Given records ::
____________

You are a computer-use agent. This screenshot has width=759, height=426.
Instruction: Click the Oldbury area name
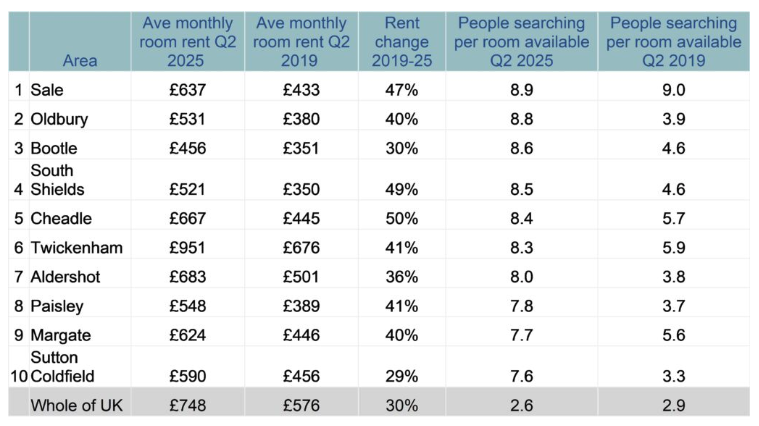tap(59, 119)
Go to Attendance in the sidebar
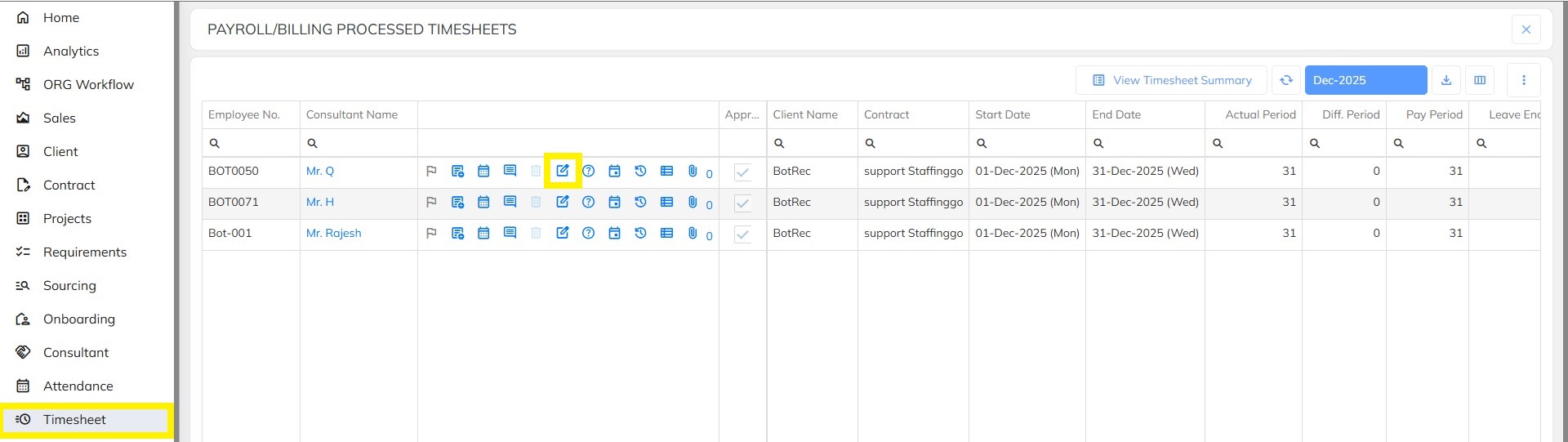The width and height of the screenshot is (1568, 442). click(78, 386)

____________

Word for word, return the entries above, but without any pictures.

Output for this task ::
You are a computer-use agent. This screenshot has width=759, height=426.
Instruction: Click the Oldbury area name
tap(59, 119)
Go to Attendance in the sidebar
The width and height of the screenshot is (1568, 442). click(78, 386)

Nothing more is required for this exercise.